AUGUSTA — A report suggests a program created by then-Maine Gov. John Baldacci to spur development in economically depressed areas is not helping much, and some lawmakers are ready to scrap it.

The Office of Program Evaluation and Government Accountability recommended a major overhaul of the Pine Tree Development Zone program, saying it lacks accountability to assess its true capacity to create jobs.

OPEGA senior analyst Jennifer Henderson told lawmakers the watchdog agency is unable to say how many jobs were created by the 13-year-old program, which costs taxpayers $12 million a year, Maine Public reported.

“We can’t report today what it has actually achieved in terms of jobs.
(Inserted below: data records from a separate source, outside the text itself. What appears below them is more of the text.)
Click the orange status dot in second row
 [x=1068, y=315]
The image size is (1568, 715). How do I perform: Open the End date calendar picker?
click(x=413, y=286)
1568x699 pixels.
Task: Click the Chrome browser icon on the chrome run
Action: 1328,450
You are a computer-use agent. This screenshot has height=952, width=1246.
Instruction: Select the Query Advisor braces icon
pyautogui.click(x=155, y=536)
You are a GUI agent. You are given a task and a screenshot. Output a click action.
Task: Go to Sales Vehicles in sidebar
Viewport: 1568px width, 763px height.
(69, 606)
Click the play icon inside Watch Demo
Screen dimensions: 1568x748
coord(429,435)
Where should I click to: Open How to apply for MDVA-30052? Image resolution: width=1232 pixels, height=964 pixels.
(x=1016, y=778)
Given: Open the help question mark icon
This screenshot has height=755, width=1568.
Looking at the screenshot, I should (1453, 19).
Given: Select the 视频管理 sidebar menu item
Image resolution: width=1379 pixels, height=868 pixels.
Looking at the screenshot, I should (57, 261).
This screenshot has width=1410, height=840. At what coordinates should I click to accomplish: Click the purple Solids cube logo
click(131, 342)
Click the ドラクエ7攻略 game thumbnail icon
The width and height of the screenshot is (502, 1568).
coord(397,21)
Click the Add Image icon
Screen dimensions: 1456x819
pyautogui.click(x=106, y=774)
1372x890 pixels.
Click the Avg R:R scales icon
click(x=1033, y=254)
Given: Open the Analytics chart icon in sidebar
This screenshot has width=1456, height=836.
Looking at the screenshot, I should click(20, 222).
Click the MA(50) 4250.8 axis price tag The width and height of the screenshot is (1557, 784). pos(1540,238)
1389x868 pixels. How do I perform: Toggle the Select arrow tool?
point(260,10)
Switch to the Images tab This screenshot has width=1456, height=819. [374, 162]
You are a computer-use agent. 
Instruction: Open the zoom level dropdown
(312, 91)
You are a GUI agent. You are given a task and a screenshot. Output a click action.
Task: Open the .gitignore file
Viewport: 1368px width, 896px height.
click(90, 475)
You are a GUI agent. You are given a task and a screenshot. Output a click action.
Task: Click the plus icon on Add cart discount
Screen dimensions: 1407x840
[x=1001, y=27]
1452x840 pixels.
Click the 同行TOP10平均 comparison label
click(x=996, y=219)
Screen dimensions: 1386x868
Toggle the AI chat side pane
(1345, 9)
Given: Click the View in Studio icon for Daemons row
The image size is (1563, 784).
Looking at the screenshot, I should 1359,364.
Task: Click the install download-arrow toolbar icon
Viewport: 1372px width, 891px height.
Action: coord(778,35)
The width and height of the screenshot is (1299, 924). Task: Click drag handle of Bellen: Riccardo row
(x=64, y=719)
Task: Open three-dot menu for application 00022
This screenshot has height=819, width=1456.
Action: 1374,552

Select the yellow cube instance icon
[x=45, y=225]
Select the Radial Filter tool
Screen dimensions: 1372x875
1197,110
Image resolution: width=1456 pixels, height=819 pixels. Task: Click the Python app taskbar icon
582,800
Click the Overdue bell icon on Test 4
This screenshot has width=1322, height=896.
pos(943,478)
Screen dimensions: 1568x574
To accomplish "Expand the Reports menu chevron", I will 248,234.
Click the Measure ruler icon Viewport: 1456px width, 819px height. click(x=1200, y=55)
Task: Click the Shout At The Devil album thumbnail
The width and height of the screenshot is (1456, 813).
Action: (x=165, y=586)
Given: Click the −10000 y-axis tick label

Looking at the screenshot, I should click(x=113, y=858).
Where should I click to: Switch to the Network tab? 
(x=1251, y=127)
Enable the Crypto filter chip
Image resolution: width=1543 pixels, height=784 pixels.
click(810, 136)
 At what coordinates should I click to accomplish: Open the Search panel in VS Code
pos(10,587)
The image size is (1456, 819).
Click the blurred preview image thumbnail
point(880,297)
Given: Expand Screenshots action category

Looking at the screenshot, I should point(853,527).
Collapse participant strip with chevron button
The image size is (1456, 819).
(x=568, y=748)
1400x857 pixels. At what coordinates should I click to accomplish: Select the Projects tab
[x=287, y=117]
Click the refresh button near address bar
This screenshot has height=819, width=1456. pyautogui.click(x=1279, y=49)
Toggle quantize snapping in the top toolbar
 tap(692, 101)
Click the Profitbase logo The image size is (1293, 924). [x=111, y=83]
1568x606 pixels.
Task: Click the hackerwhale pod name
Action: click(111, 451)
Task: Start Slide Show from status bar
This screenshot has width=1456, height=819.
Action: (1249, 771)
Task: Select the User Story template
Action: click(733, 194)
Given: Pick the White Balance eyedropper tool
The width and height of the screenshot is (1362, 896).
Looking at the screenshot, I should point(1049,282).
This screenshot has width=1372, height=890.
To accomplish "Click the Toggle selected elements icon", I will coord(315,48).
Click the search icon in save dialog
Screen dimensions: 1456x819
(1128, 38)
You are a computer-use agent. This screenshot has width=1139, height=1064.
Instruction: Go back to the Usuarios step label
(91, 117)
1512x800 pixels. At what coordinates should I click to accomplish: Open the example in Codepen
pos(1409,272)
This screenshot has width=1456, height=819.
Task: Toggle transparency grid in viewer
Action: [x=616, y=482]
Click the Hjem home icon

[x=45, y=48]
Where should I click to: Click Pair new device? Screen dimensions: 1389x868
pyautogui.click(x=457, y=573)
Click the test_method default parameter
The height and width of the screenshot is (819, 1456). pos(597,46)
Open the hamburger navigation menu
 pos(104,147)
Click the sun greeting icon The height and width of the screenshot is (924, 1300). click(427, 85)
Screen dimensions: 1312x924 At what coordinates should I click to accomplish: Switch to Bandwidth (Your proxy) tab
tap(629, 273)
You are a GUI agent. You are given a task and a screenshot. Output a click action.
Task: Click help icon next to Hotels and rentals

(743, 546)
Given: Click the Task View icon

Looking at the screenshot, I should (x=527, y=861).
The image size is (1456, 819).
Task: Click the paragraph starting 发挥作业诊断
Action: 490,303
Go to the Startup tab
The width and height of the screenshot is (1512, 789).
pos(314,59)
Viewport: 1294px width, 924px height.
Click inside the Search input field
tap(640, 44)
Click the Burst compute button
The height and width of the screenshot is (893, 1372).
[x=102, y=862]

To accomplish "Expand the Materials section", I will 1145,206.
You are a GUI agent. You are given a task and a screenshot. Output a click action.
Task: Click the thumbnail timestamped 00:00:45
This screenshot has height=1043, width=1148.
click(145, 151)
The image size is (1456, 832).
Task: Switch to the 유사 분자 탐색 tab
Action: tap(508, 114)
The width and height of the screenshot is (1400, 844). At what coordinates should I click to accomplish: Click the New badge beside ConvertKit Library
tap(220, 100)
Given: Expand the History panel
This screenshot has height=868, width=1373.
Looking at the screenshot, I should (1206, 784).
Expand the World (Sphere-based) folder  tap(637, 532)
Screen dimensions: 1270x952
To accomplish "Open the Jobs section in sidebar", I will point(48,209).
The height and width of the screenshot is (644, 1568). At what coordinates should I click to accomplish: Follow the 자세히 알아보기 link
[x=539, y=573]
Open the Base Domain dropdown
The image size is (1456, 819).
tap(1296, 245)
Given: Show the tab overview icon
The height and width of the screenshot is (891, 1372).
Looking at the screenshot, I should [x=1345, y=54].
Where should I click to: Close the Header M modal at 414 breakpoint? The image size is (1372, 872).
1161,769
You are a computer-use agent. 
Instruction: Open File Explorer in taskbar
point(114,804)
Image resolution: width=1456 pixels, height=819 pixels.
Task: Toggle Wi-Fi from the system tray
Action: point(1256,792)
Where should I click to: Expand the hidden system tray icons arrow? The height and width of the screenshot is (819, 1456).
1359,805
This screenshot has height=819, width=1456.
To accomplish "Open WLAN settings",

But we can tell you, unequivocally, that the design does not guarantee that a vast number of jobs will be created,” Henderson told the Legislature’s Government Oversight Committee.

Baldacci created the program with the idea of giving a jolt to economically depressed areas. The program provides qualifying businesses with tax benefits, including income tax credits and sales tax exemptions for the purchase of business equipment. In exchange, the businesses agree to create jobs.

But businesses have two years to create the jobs, and they’re allowed to self-report job creation figures to the Department of Economic and Community Development.

Democratic Sen. Bill Diamond of Windham, who sits on the oversight committee, says it’s time to ditch the program and move ahead with a new economic development strategy.

“We have to start over because there are so many complications. It’s so complex. It’s gotten to a point where it’s totally lost the profile and purpose that it had originally,” Diamond said.

Fellow committee member Tom Saviello, a Republican senator from Wilton, agreed that it may be time to scrap the program “unless we want to recommend making major overhaul.”

Department of Economic and Community Development Commissioner George Gervais urged lawmakers to hear from business owners before making any decisions.

Businesses will get the chance to have their say when the committee holds a public hearing in September.